Machine learning-based method for concentration simulation and source apportionment of Zn, Cu and Pb in Kosaka River, Northeast Japan

Denghui Zhu; Jiajie Wang; Noriyoshi Tsuchiya

9:45 AM - 10:00 AM

[MGI29-04] Machine learning-based method for concentration simulation and source apportionment of Zn, Cu and Pb in Kosaka River, Northeast Japan

*Denghui Zhu¹, Jiajie Wang¹, Noriyoshi Tsuchiya¹ (1.Graduate School of Environmental Studies, Tohoku University)

Keywords:heavy metal pollutants, machine learning technique, simulate, contamination sources, pollution level, river system

Heavy metals from both anthropogenic activities and natural source can be introduced into rivers by various pathways, posing a threat to human health and the natural environment. To determine the behaviors of heavy metal pollutants for remediation, traditional method requires long-term sampling and laboratory work for water and sediments, which is costly, less efficient, and hard to identify the contamination sources. Furthermore, traditional method will result in an overestimation of heavy metal pollution level in naturally occurring high heavy metal accumulation areas. Considering the promising advantages of using machine learning technique to process big data, evaluate water quality parameters and source apportionment, this research aims to develop a machine learning-based model in order to: 1. simulate the concentrations of heavy metals and identify the relative contributions of heavy metal sources of Kosaka River system in Hokuroku mining area; 2. assess the heavy metal loads in tributaries; 3. estimate the background concentrations of heavy metals to evaluate the pollution level.

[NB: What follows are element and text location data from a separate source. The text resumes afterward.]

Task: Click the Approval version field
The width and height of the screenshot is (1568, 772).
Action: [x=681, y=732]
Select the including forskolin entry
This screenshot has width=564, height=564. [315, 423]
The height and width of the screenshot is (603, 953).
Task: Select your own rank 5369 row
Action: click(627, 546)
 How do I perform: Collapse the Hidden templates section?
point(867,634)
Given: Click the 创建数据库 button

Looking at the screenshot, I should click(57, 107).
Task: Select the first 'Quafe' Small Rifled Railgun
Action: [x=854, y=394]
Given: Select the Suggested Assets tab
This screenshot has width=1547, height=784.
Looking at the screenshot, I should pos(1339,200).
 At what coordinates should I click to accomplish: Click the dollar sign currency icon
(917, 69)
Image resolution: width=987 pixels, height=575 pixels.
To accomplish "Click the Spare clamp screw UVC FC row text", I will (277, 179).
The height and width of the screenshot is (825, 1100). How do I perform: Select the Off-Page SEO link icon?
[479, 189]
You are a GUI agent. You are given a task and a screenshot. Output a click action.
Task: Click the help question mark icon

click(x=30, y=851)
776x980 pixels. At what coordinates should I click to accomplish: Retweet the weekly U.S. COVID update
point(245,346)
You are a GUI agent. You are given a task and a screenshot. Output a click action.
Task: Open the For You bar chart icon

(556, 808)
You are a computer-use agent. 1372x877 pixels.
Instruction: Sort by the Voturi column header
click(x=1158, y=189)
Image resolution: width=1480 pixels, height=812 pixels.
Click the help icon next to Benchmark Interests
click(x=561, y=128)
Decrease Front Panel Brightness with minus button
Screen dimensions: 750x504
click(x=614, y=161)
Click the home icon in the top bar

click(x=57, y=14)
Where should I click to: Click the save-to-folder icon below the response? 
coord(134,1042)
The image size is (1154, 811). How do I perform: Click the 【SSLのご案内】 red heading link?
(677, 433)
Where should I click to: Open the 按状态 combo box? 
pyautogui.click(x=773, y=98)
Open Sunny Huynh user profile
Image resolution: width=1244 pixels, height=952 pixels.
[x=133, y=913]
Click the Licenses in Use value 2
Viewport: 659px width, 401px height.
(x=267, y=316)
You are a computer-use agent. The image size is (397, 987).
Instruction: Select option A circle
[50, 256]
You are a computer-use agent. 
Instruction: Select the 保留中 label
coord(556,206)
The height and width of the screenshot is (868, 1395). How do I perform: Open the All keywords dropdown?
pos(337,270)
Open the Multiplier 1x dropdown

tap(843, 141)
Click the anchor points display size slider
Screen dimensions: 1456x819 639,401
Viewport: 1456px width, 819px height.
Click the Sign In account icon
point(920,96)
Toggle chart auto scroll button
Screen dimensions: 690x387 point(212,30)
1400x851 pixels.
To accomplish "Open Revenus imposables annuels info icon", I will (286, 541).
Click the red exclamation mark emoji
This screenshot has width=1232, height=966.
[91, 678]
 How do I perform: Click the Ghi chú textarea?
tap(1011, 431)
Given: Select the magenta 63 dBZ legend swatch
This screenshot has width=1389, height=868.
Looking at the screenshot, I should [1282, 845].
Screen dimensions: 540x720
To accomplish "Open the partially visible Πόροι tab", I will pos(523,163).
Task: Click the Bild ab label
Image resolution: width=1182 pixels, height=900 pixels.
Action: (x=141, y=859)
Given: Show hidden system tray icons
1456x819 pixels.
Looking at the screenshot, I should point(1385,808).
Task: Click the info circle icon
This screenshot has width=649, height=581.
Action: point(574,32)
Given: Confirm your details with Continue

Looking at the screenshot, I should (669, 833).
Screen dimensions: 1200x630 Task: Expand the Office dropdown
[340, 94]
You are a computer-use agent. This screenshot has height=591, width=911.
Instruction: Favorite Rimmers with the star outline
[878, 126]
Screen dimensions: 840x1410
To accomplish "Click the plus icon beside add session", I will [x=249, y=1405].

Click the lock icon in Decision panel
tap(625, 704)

We collected some river water and sediment samples along Kosaka River. The analytical results showed that there was a high possibility of Zn pollution in tributaries. In order to specifically trace the sources of heavy metals, the study area was divided into individual tributary polygons and mainstream polygons based on digital elevation model (DEM) data in QGIS. For an individual tributary polygon, the heavy metal loads in tributary within the polygon were considered to depend on and only depend on the features within this polygon, such as geological features, land use type, precipitation, and mine site information. For the mainstream, the heavy metal loads depended on both the internal features of mainstream polygon and the tributaries merging into the mainstream. Several machine learning algorithms such as random forest (RF) and support vector machine (SVM) were applied for the model establishment, since different algorithms could verify with each other. Certain internal features of the divided polygons were used as input variables to develop models by machine learning algorithms for predicting heavy metal concentrations in river water and sediment.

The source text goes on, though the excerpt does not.